Com certeza. Eu acho que a longo prazo as empresas vão começar também a entender que sai mais barato prevenir porque a Previdência Social está começando a entrar com ações regressivas. Quando fica caracterizado que o acidente foi por culpa do empregador, a Previdência está indo buscar indenização para ressarcir os cofres públicos. O próprio trabalhador, hoje em dia, está tendo mais consciência e conhecendo mais os direitos. A maioria das vezes a culpa é do empregador porque não propiciou o ambiente de trabalho seguro, saudável. Não basta ele fornecer os equipamentos de proteção, ele tem que fornecer, orientar, treinar e fiscalizar o uso. Como eu brinco aqui, o capacete em cima da mesa não vai proteger ninguém. O capacete tem que estar na cabeça do trabalhador. Um capacete novo, adequado, em condições de uso e efetivamente o trabalhador utilizando durante o período de expediente. Culpa do trabalhador, eu vou te dizer que é o residual do residual. O ato inseguro é um argumento que hoje em dia a gente não considera. Ninguém vai colocar a mão na máquina para perder a mão.

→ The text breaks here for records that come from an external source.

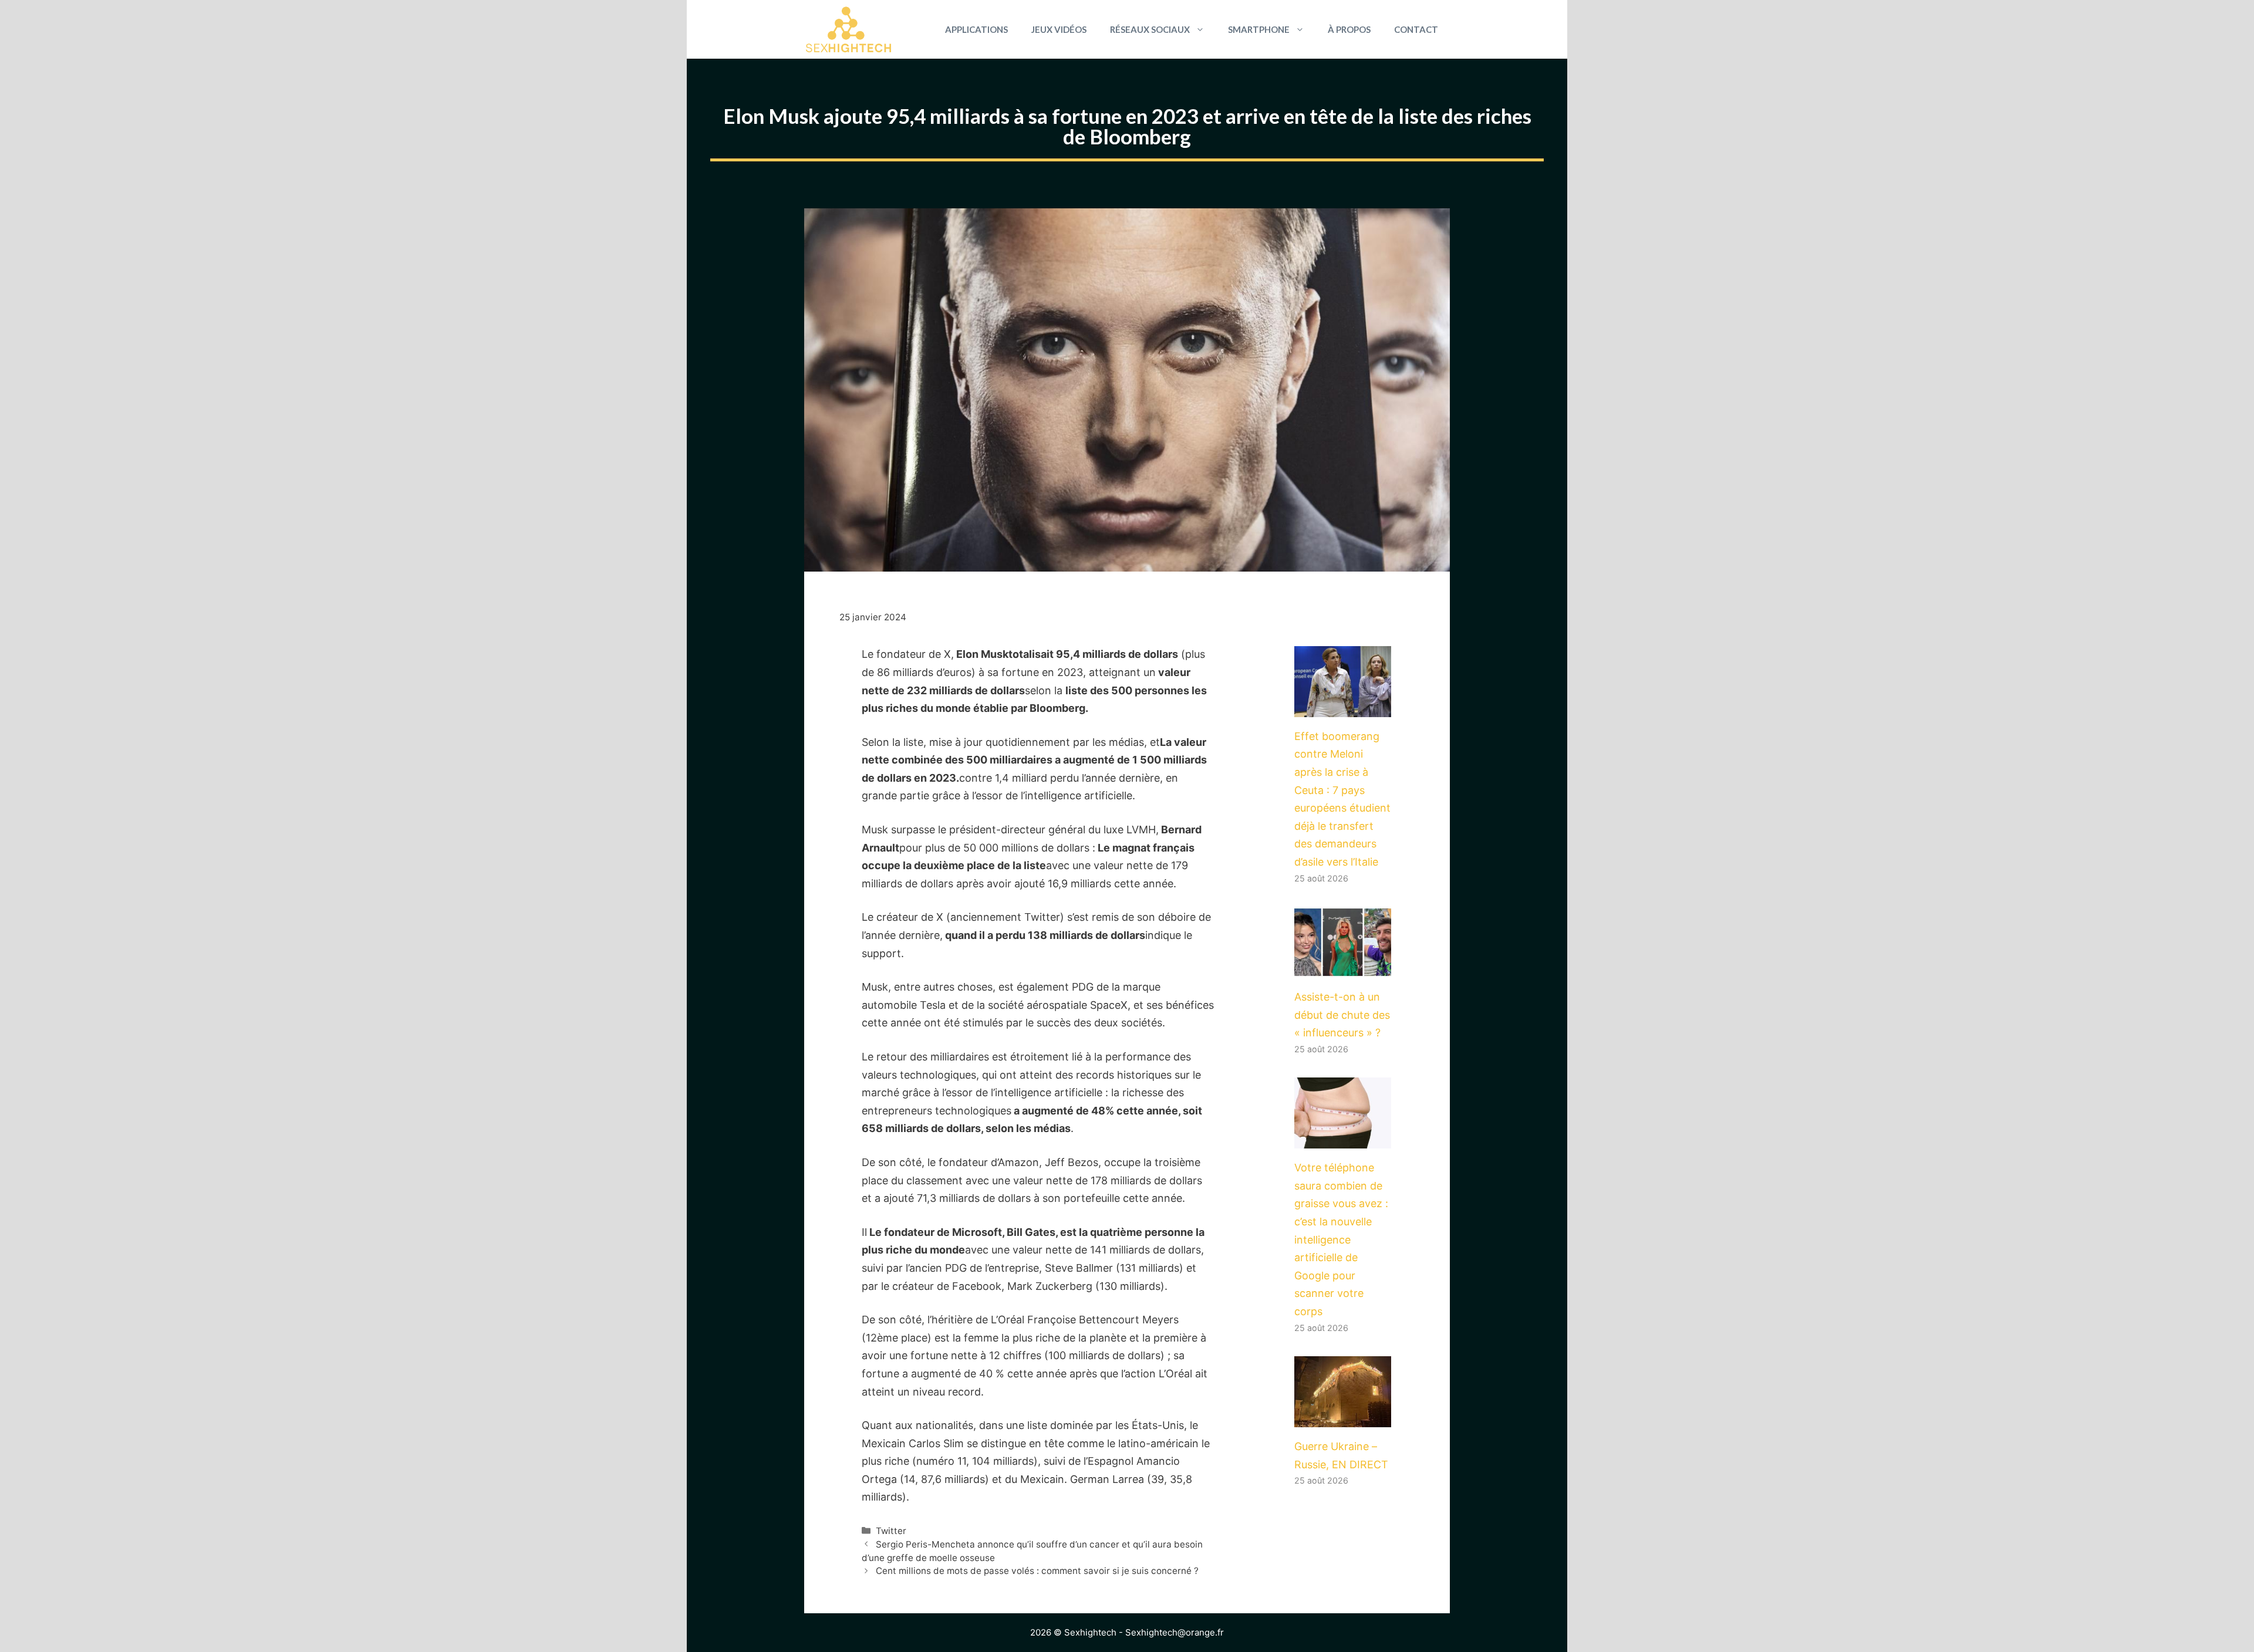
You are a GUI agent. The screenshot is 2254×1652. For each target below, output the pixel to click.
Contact (1416, 29)
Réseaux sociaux (1150, 29)
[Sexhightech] (848, 29)
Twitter (891, 1530)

É a falta de treinamento, é a falta de proteção na máquina que deveria ter um dispositivo que impedisse que o trabalhador colocasse a mão. 

E sobre as máquinas importadas da China sem dispositivos de segurança? 

A gente não tem uma legislação específica no Estado do Paraná que proíba a importação de máquinas sem dispositivo de segurança. Mas isso não é desculpa para o empregador. Ao empregador cabe fornecer um ambiente de trabalho saudável e seguro. Ele poderá importar a máquina. Mas teoricamente ele não poderia colocar funcionando. Se tiver uma fiscalização, os fiscais vão interditar a máquina e será exigido que o empresário coloque o dispositivo de segurança. 

Como o MPT vê o projeto de lei que regulamenta a terceirização do trabalho? 

Nós somos completamente contra. A terceirização é a forma mais clara e evidente de precarização da relação de trabalho, ou seja, de desproteção do trabalhador. O trabalhador fica à deriva. Nas atividades que são permitidas, as chamadas atividades-meio, ligadas à limpeza, asseio, conservação, o que vemos são os trabalhadores com mais rotatividade, salários mais baixos, com menor força em termos de movimento sindical e o maior contingente de empresas que fecham e deixam os trabalhadores sem receber. A lei vai servir para qualquer atividade. Você poderá ter empresas sem nenhum empregado. Em um banco, o caixa vai ser de uma terceirizada, vigilante de outra, copeiro de outra, escriturário de outra. Serão bancários? Não. Cada um vai pertencer à categoria X, Y ou Z. Vão ter um sindicato que cuide? Não. Vão ter um salário digno, alguém que lute? Não. A partir de 50 empregados, uma empresa tem que ter serviço médico especializado. Você acha que vai ter empresas com mais de 50 empregados? Vão cumprir cota de deficiente, cota de aprendiz? Não, pois não terão número para isso Será a total desproteção do trabalhador. A grande tragédia do século.